## Exercise task
Can you reproduce every one of the entries below word for word, in the same order?

** START OF Materials provided **

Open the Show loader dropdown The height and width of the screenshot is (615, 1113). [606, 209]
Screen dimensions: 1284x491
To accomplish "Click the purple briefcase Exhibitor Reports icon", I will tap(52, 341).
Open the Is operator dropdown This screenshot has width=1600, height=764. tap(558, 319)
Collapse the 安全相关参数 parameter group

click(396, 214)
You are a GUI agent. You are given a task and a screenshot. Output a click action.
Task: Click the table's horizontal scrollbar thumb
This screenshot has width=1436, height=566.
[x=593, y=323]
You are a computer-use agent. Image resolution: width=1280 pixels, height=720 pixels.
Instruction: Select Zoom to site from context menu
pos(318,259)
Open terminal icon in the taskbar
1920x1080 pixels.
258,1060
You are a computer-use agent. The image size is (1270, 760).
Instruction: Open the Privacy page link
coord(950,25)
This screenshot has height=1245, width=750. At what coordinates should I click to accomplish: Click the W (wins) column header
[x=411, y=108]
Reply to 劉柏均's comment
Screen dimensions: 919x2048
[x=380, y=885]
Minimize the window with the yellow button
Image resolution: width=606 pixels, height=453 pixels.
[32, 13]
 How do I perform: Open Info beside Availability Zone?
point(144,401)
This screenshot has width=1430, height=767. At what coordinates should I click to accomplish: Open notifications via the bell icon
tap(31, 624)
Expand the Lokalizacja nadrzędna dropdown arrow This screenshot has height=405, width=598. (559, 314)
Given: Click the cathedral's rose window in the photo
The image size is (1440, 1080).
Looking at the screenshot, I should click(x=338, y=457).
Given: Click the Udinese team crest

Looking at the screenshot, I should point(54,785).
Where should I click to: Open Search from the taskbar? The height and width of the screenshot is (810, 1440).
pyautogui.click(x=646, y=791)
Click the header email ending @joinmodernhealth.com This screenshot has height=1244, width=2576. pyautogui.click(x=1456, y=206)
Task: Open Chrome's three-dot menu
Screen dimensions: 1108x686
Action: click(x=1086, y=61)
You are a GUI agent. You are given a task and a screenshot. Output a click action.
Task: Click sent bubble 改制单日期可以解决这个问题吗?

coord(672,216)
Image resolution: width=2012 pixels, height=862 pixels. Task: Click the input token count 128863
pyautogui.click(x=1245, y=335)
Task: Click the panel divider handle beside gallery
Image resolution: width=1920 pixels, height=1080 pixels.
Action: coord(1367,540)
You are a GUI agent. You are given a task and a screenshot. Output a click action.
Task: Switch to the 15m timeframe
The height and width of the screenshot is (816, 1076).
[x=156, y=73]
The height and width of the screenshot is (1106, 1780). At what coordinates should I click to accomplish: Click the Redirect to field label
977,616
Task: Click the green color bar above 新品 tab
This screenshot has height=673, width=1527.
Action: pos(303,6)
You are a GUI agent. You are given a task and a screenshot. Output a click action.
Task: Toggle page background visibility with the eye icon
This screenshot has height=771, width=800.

** END OF Materials provided **

## Exercise response
Open the Show loader dropdown The height and width of the screenshot is (615, 1113). [606, 209]
Screen dimensions: 1284x491
To accomplish "Click the purple briefcase Exhibitor Reports icon", I will tap(52, 341).
Open the Is operator dropdown This screenshot has width=1600, height=764. tap(558, 319)
Collapse the 安全相关参数 parameter group

click(396, 214)
You are a GUI agent. You are given a task and a screenshot. Output a click action.
Task: Click the table's horizontal scrollbar thumb
This screenshot has width=1436, height=566.
[x=593, y=323]
You are a computer-use agent. Image resolution: width=1280 pixels, height=720 pixels.
Instruction: Select Zoom to site from context menu
pos(318,259)
Open terminal icon in the taskbar
1920x1080 pixels.
258,1060
You are a computer-use agent. The image size is (1270, 760).
Instruction: Open the Privacy page link
coord(950,25)
This screenshot has height=1245, width=750. At what coordinates should I click to accomplish: Click the W (wins) column header
[x=411, y=108]
Reply to 劉柏均's comment
Screen dimensions: 919x2048
[x=380, y=885]
Minimize the window with the yellow button
Image resolution: width=606 pixels, height=453 pixels.
[32, 13]
 How do I perform: Open Info beside Availability Zone?
point(144,401)
This screenshot has width=1430, height=767. At what coordinates should I click to accomplish: Open notifications via the bell icon
tap(31, 624)
Expand the Lokalizacja nadrzędna dropdown arrow This screenshot has height=405, width=598. (559, 314)
Given: Click the cathedral's rose window in the photo
The image size is (1440, 1080).
Looking at the screenshot, I should click(x=338, y=457).
Given: Click the Udinese team crest

Looking at the screenshot, I should point(54,785).
Where should I click to: Open Search from the taskbar? The height and width of the screenshot is (810, 1440).
pyautogui.click(x=646, y=791)
Click the header email ending @joinmodernhealth.com This screenshot has height=1244, width=2576. pyautogui.click(x=1456, y=206)
Task: Open Chrome's three-dot menu
Screen dimensions: 1108x686
Action: click(x=1086, y=61)
You are a GUI agent. You are given a task and a screenshot. Output a click action.
Task: Click sent bubble 改制单日期可以解决这个问题吗?

coord(672,216)
Image resolution: width=2012 pixels, height=862 pixels. Task: Click the input token count 128863
pyautogui.click(x=1245, y=335)
Task: Click the panel divider handle beside gallery
Image resolution: width=1920 pixels, height=1080 pixels.
Action: coord(1367,540)
You are a GUI agent. You are given a task and a screenshot. Output a click action.
Task: Switch to the 15m timeframe
The height and width of the screenshot is (816, 1076).
[x=156, y=73]
The height and width of the screenshot is (1106, 1780). At what coordinates should I click to accomplish: Click the Redirect to field label
977,616
Task: Click the green color bar above 新品 tab
This screenshot has height=673, width=1527.
Action: pos(303,6)
You are a GUI agent. You are given a task and a screenshot. Output a click action.
Task: Toggle page background visibility with the eye icon
This screenshot has height=771, width=800.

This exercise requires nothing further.